William Osler was the first to be credited with taking medical students out of the lecture theatre and to the bedside [1]. However, the COVID-19 pandemic has not just taken medical students out of lectures but also away from the bedside. Virtual reality simulation (VRS) can provide students with a computer-generated environment where users interact with virtual surroundings and patients in any location [2]. To mitigate the gap in clinical experiences we created an education package using VRS for medical students during the initial phases of the pandemic.
Could VRS provide a meaningful learning opportunity during the first wave? Could we elicit the strengths and weaknesses of virtual simulation in medical learning?
We used the Oxford Medical Simulation (oxfordmedicalsimulation.com) VRS platform where the learner manages an acutely unwell patient with specified learning objectives (opting for the 2-D to make it accessible to students at home). Scenarios were grouped, accompanied by didactic learning resources and released on a weekly schedule. Data were collected with consent on the number of scenarios accessed, performance score and student feedback.
The VRS course ran for 5 weeks (access extended to 11 weeks). In total, 224 students expressed an interest in accessing the VRS platform. Of the 224 students, 64 accessed the scenarios (50% first-year students). The students accessed 821 scenarios. The average score on all first attempts of scenarios was 75%; second attempts 78% and third attempts 90% (Figure 1). Qualitative feedback: ‘I like…the ‘real’ feel of talking to the patient, informing next of kin….it surprised me how real my patient feels’. ‘They are incredibly useful. … I much prefer doing them on a computer screen than in 3D. It does make for a different way of revising’.
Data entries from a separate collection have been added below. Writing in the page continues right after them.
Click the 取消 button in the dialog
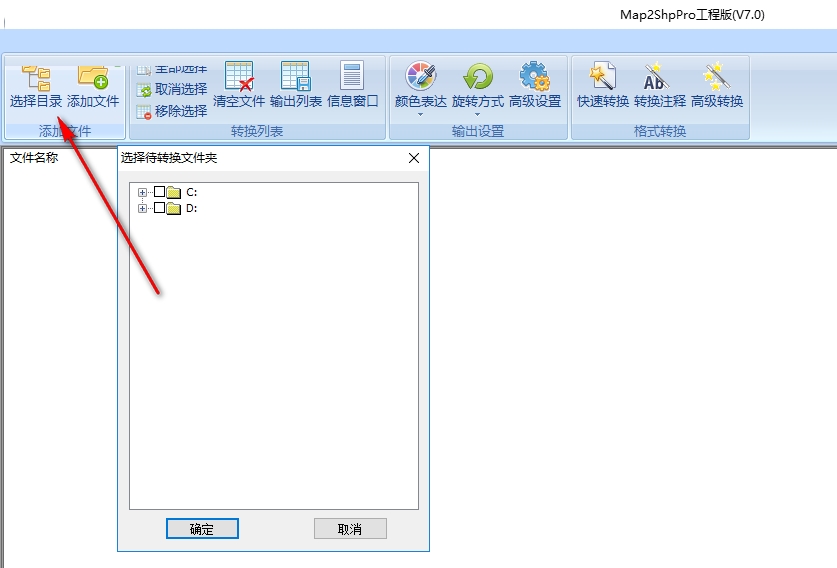837x568 pixels. (x=350, y=528)
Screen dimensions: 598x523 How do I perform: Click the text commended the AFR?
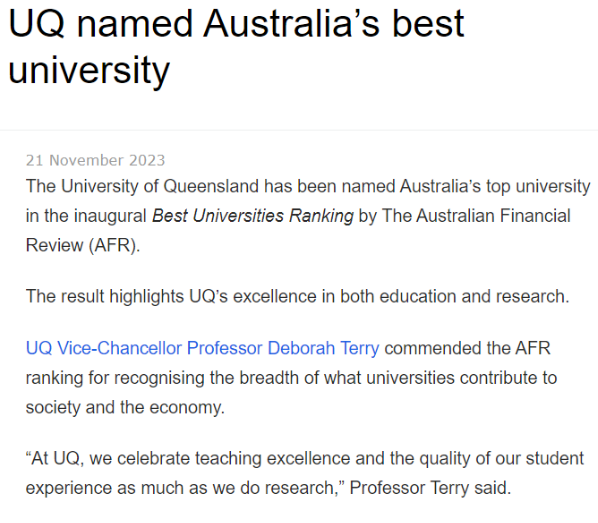point(468,348)
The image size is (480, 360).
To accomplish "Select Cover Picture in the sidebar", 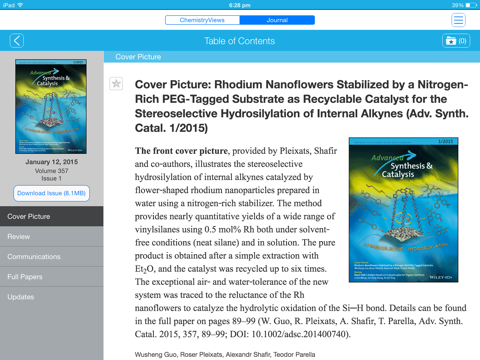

The high initial response rate suggested student interest and engagement. The low (21%) conversion rate to accessing the VRS platform may be explained by initial technical issues and the voluntary nature of the project. The quantitative data show the importance of repetition in improving learning. Participation over time may improve with incorporation into the medical school curriculum. Lower usage among the final-year medical students may be explained by volunteering and early commencement of clinical duties. This innovation reveals some strengths of VRS: basic equipment; learner-directed; improved performance and student interest. Overall, the VRS platform allowed the delivery of a rapid response to fill a gap in clinical education. The next phase of this project will be to provide live tutor-supported debrief.